The study targets patients with refractory, unresectable microsatellite-stable (MSS)/mismatch repair proficient (pMMR) metastatic colorectal cancer (mCRC), a group long considered resistant to immunotherapy.
The trial, led by the Canadian Cancer Trials Group (CCTG), spans more than 100 sites across Canada, France, Australia, and New Zealand. It leverages cooperative networks including GI Cancer Trials in Australia and France’s PRODIGE consortium, enrolling roughly 830 patients in a registrational-enabling study. Early interest from physicians and sites—bolstered by Agenus’ named patient and French AAC access programs—suggests global enrollment will move quickly.

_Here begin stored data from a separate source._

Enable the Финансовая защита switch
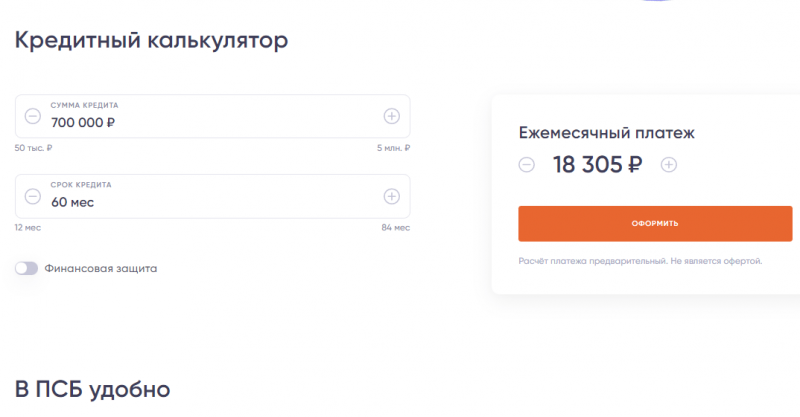 (26, 268)
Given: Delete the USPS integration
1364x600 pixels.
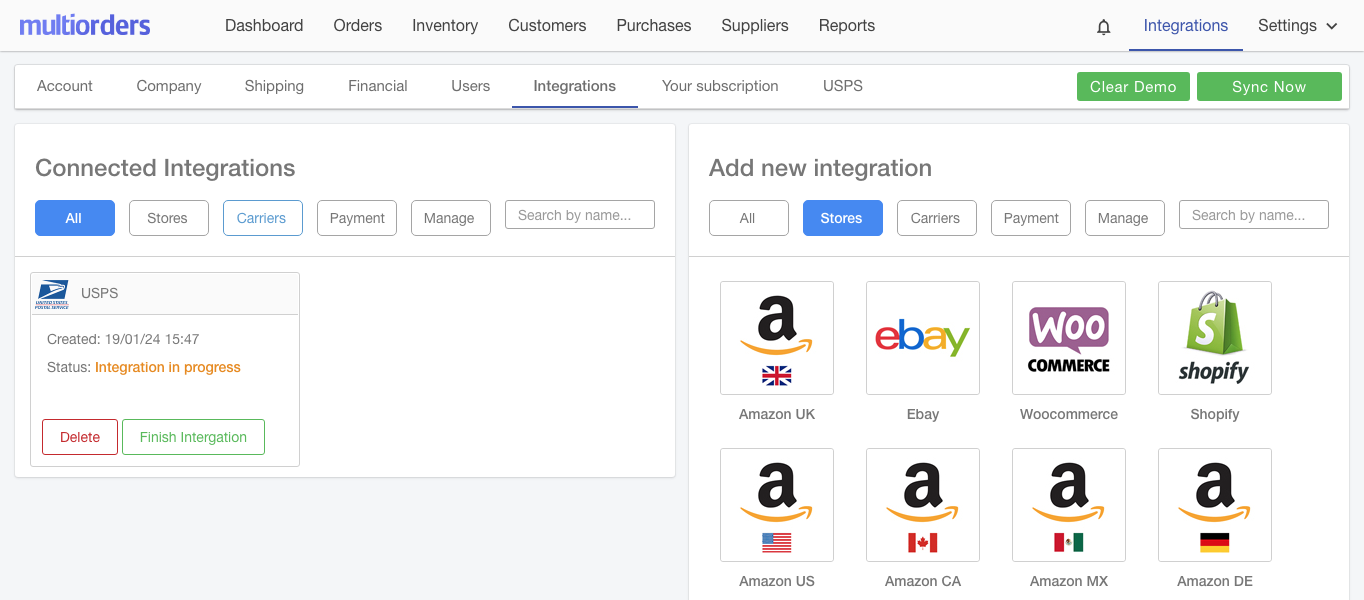Looking at the screenshot, I should 80,437.
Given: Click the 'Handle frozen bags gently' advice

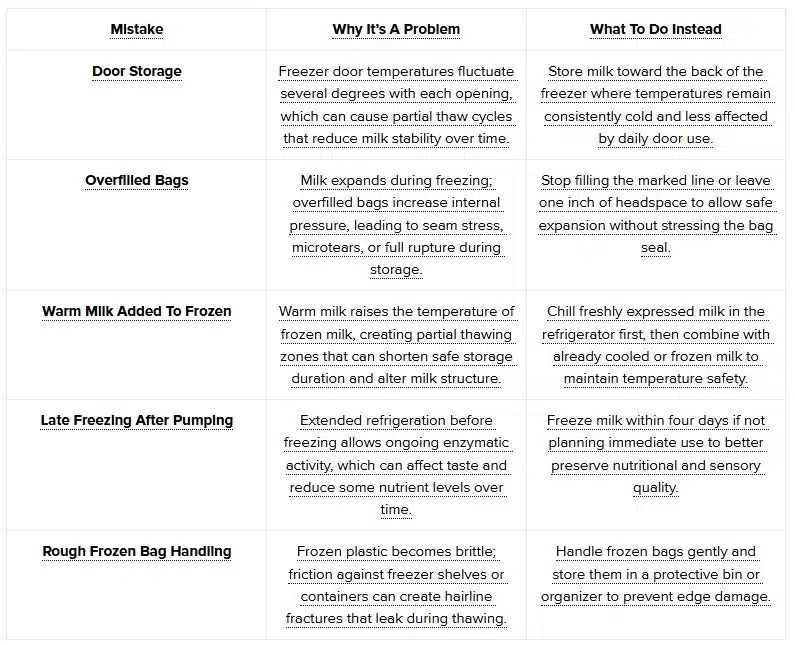Looking at the screenshot, I should (x=655, y=574).
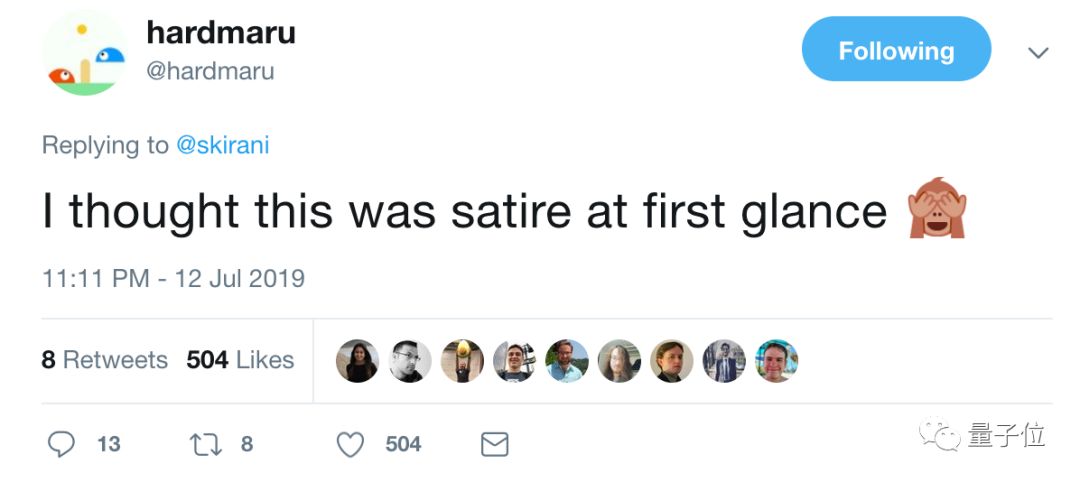Click the retweet arrows icon

(203, 444)
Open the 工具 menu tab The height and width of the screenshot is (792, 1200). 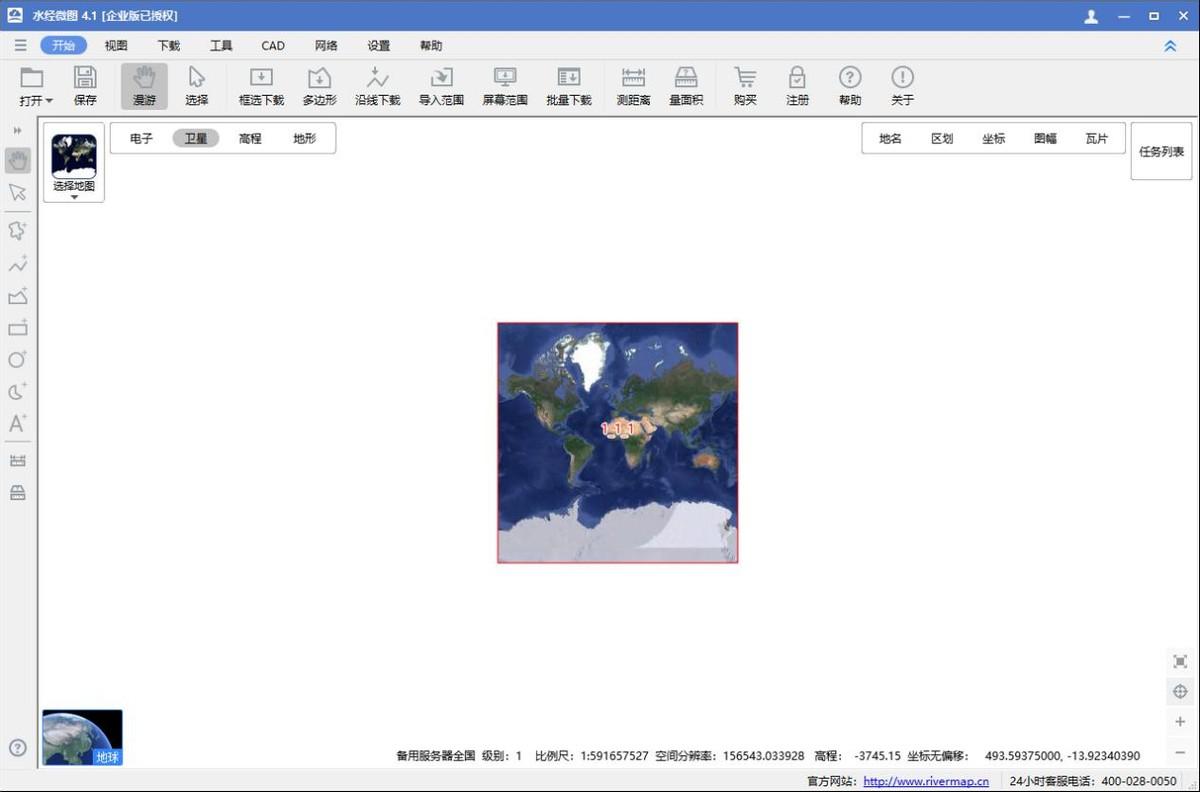pyautogui.click(x=221, y=46)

“Enrollment of the first patient in the BATTMAN study marks a key milestone for Agenus and the BOT+BAL program,” said Steven O’Day, Chief Medical Officer at Agenus.

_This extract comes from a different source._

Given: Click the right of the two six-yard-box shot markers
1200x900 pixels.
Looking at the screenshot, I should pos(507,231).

“This study advances our goal of developing effective immunotherapies for patients who currently have few options. We’re grateful to our partners at CCTG, GI Cancer Trials in Australia, and PRODIGE and to the dedicated investigators, site staff, and patients driving this global effort.”
“Our collaboration with Agenus builds on years of cooperative-group research aimed at bringing immunotherapy benefits to patients with microsatellite-stable colorectal cancer—those historically left without effective options,” said Chris O’Callaghan, Senior Investigator, Canadian Cancer Trials Group.
“Earlier CCTG studies suggested that doublet immunotherapy could extend survival even in cold tumors, and the magnitude and durability of responses seen with botensilimab and balstilimab in earlier studies warrant their investigation in a phase 3 trial.”
“The enthusiasm among investigators has been remarkable—within days of Health Canada submission, leading centers across Canada moved to open the study. We’re eager to advance this global effort and potentially transform outcomes for patients who have exhausted all other treatments,” said Jonathan Loree, Study Chair.